WHAT THE TASK ASKS: Reproduce all of the following records, replacing the phrase "In order to click on" with "To click on" and leaving everything else unchanged.

GIVEN RECORDS:
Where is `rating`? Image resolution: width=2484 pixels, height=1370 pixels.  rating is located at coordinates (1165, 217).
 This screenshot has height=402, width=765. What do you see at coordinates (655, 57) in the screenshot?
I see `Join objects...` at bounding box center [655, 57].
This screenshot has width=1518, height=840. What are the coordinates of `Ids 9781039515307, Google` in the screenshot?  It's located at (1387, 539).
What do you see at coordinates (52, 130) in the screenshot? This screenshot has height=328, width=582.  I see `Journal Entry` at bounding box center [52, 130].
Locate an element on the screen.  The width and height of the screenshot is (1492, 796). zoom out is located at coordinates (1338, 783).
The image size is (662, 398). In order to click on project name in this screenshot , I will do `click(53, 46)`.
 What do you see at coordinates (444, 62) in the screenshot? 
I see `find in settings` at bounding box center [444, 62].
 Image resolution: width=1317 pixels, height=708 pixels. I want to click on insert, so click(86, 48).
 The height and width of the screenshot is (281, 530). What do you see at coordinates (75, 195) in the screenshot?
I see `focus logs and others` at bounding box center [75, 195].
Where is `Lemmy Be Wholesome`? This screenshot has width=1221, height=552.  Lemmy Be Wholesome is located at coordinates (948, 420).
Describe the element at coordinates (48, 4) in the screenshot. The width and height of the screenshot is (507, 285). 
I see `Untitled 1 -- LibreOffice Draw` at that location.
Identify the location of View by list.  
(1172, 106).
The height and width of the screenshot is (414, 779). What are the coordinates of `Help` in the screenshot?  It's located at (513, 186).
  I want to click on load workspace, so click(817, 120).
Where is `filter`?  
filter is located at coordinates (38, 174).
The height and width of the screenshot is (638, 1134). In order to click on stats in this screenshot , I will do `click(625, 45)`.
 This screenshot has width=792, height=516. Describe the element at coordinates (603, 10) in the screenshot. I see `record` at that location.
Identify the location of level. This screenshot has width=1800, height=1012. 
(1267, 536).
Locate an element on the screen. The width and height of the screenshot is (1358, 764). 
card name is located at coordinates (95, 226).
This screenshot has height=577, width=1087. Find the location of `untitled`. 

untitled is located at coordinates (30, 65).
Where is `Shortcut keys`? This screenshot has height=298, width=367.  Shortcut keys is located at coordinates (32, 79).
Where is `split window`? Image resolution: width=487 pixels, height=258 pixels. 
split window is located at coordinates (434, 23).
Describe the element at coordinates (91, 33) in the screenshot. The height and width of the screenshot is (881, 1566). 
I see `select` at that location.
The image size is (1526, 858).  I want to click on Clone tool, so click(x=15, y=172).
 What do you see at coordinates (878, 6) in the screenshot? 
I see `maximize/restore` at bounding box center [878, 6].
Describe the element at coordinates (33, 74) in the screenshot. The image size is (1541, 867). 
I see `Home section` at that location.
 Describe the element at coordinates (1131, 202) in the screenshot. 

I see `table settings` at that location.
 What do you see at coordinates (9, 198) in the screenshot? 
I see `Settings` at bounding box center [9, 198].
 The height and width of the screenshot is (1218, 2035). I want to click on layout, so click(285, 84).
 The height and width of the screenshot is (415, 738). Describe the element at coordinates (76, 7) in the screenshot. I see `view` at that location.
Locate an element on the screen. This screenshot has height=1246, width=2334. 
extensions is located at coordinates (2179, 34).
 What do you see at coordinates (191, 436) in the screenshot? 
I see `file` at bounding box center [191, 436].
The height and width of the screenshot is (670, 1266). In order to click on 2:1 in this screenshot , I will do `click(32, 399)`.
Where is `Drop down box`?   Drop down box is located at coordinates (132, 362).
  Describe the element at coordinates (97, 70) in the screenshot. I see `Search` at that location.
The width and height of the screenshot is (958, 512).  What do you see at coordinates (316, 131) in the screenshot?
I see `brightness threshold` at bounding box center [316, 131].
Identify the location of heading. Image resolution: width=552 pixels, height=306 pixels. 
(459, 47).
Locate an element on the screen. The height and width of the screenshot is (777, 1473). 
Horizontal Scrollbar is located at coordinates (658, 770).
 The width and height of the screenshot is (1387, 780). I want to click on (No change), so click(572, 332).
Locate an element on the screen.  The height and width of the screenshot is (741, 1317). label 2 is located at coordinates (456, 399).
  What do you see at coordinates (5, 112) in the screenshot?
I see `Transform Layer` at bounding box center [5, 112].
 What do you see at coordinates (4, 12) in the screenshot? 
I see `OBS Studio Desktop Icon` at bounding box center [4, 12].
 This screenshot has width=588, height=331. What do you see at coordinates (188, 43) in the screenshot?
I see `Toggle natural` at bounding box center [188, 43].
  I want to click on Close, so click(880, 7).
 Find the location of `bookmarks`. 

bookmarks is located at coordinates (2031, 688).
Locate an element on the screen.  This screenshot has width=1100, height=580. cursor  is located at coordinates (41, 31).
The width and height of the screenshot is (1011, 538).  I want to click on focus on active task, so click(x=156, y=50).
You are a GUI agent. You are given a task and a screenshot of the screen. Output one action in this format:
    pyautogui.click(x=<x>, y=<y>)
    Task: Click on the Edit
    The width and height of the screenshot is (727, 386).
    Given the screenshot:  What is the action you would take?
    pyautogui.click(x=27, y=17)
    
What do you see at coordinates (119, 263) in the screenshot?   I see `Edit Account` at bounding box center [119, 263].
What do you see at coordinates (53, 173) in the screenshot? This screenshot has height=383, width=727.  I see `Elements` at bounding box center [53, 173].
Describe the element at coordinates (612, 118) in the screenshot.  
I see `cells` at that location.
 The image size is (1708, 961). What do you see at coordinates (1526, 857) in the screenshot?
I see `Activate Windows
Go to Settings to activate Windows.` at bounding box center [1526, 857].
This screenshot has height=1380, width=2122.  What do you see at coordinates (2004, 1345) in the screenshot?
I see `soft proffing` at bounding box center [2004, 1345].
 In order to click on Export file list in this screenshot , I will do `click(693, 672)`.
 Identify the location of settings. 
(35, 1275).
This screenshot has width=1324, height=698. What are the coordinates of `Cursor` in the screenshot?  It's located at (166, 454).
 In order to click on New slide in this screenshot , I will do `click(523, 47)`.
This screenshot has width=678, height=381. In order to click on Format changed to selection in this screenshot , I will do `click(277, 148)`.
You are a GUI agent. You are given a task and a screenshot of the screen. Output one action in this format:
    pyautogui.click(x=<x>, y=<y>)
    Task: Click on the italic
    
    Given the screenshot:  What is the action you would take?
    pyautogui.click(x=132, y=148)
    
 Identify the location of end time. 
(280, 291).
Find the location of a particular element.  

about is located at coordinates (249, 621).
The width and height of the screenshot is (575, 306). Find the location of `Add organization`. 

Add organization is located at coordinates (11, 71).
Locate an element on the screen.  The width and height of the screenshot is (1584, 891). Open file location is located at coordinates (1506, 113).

THE RESPONSE:
Where is `rating`? Image resolution: width=2484 pixels, height=1370 pixels.  rating is located at coordinates (1165, 217).
 This screenshot has height=402, width=765. What do you see at coordinates (655, 57) in the screenshot?
I see `Join objects...` at bounding box center [655, 57].
This screenshot has width=1518, height=840. What are the coordinates of `Ids 9781039515307, Google` in the screenshot?  It's located at (1387, 539).
What do you see at coordinates (52, 130) in the screenshot? This screenshot has height=328, width=582.  I see `Journal Entry` at bounding box center [52, 130].
Locate an element on the screen.  The width and height of the screenshot is (1492, 796). zoom out is located at coordinates (1338, 783).
The image size is (662, 398). To click on project name in this screenshot , I will do `click(53, 46)`.
 What do you see at coordinates (444, 62) in the screenshot? 
I see `find in settings` at bounding box center [444, 62].
 Image resolution: width=1317 pixels, height=708 pixels. I want to click on insert, so click(86, 48).
 The height and width of the screenshot is (281, 530). What do you see at coordinates (75, 195) in the screenshot?
I see `focus logs and others` at bounding box center [75, 195].
Where is `Lemmy Be Wholesome`? This screenshot has width=1221, height=552.  Lemmy Be Wholesome is located at coordinates (948, 420).
Describe the element at coordinates (48, 4) in the screenshot. The width and height of the screenshot is (507, 285). 
I see `Untitled 1 -- LibreOffice Draw` at that location.
Identify the location of View by list.  
(1172, 106).
The height and width of the screenshot is (414, 779). What are the coordinates of `Help` in the screenshot?  It's located at (513, 186).
  I want to click on load workspace, so click(817, 120).
Where is `filter`?  
filter is located at coordinates (38, 174).
The height and width of the screenshot is (638, 1134). To click on stats in this screenshot , I will do `click(625, 45)`.
 This screenshot has width=792, height=516. Describe the element at coordinates (603, 10) in the screenshot. I see `record` at that location.
Identify the location of level. This screenshot has width=1800, height=1012. 
(1267, 536).
Locate an element on the screen. The width and height of the screenshot is (1358, 764). 
card name is located at coordinates (95, 226).
This screenshot has height=577, width=1087. Find the location of `untitled`. 

untitled is located at coordinates (30, 65).
Where is `Shortcut keys`? This screenshot has height=298, width=367.  Shortcut keys is located at coordinates (32, 79).
Where is `split window`? Image resolution: width=487 pixels, height=258 pixels. 
split window is located at coordinates (434, 23).
Describe the element at coordinates (91, 33) in the screenshot. The height and width of the screenshot is (881, 1566). 
I see `select` at that location.
The image size is (1526, 858).  I want to click on Clone tool, so click(x=15, y=172).
 What do you see at coordinates (878, 6) in the screenshot? 
I see `maximize/restore` at bounding box center [878, 6].
Describe the element at coordinates (33, 74) in the screenshot. The image size is (1541, 867). 
I see `Home section` at that location.
 Describe the element at coordinates (1131, 202) in the screenshot. 

I see `table settings` at that location.
 What do you see at coordinates (9, 198) in the screenshot? 
I see `Settings` at bounding box center [9, 198].
 The height and width of the screenshot is (1218, 2035). I want to click on layout, so click(285, 84).
 The height and width of the screenshot is (415, 738). Describe the element at coordinates (76, 7) in the screenshot. I see `view` at that location.
Locate an element on the screen. This screenshot has height=1246, width=2334. 
extensions is located at coordinates (2179, 34).
 What do you see at coordinates (191, 436) in the screenshot? 
I see `file` at bounding box center [191, 436].
The height and width of the screenshot is (670, 1266). To click on 2:1 in this screenshot , I will do `click(32, 399)`.
Where is `Drop down box`?   Drop down box is located at coordinates (132, 362).
  Describe the element at coordinates (97, 70) in the screenshot. I see `Search` at that location.
The width and height of the screenshot is (958, 512).  What do you see at coordinates (316, 131) in the screenshot?
I see `brightness threshold` at bounding box center [316, 131].
Identify the location of heading. Image resolution: width=552 pixels, height=306 pixels. 
(459, 47).
Locate an element on the screen. The height and width of the screenshot is (777, 1473). 
Horizontal Scrollbar is located at coordinates (658, 770).
 The width and height of the screenshot is (1387, 780). I want to click on (No change), so click(572, 332).
Locate an element on the screen.  The height and width of the screenshot is (741, 1317). label 2 is located at coordinates (456, 399).
  What do you see at coordinates (5, 112) in the screenshot?
I see `Transform Layer` at bounding box center [5, 112].
 What do you see at coordinates (4, 12) in the screenshot? 
I see `OBS Studio Desktop Icon` at bounding box center [4, 12].
 This screenshot has width=588, height=331. What do you see at coordinates (188, 43) in the screenshot?
I see `Toggle natural` at bounding box center [188, 43].
  I want to click on Close, so click(880, 7).
 Find the location of `bookmarks`. 

bookmarks is located at coordinates (2031, 688).
Locate an element on the screen.  This screenshot has width=1100, height=580. cursor  is located at coordinates (41, 31).
The width and height of the screenshot is (1011, 538).  I want to click on focus on active task, so click(x=156, y=50).
You are a GUI agent. You are given a task and a screenshot of the screen. Output one action in this format:
    pyautogui.click(x=<x>, y=<y>)
    Task: Click on the Edit
    The width and height of the screenshot is (727, 386).
    Given the screenshot:  What is the action you would take?
    pyautogui.click(x=27, y=17)
    
What do you see at coordinates (119, 263) in the screenshot?   I see `Edit Account` at bounding box center [119, 263].
What do you see at coordinates (53, 173) in the screenshot? This screenshot has height=383, width=727.  I see `Elements` at bounding box center [53, 173].
Describe the element at coordinates (612, 118) in the screenshot.  
I see `cells` at that location.
 The image size is (1708, 961). What do you see at coordinates (1526, 857) in the screenshot?
I see `Activate Windows
Go to Settings to activate Windows.` at bounding box center [1526, 857].
This screenshot has height=1380, width=2122.  What do you see at coordinates (2004, 1345) in the screenshot?
I see `soft proffing` at bounding box center [2004, 1345].
 To click on Export file list in this screenshot , I will do `click(693, 672)`.
 Identify the location of settings. 
(35, 1275).
This screenshot has width=1324, height=698. What are the coordinates of `Cursor` in the screenshot?  It's located at (166, 454).
 To click on New slide in this screenshot , I will do `click(523, 47)`.
This screenshot has width=678, height=381. To click on Format changed to selection in this screenshot , I will do `click(277, 148)`.
You are a GUI agent. You are given a task and a screenshot of the screen. Output one action in this format:
    pyautogui.click(x=<x>, y=<y>)
    Task: Click on the italic
    
    Given the screenshot:  What is the action you would take?
    pyautogui.click(x=132, y=148)
    
 Identify the location of end time. 
(280, 291).
Find the location of a particular element.  

about is located at coordinates (249, 621).
The width and height of the screenshot is (575, 306). Find the location of `Add organization`. 

Add organization is located at coordinates (11, 71).
Locate an element on the screen.  The width and height of the screenshot is (1584, 891). Open file location is located at coordinates (1506, 113).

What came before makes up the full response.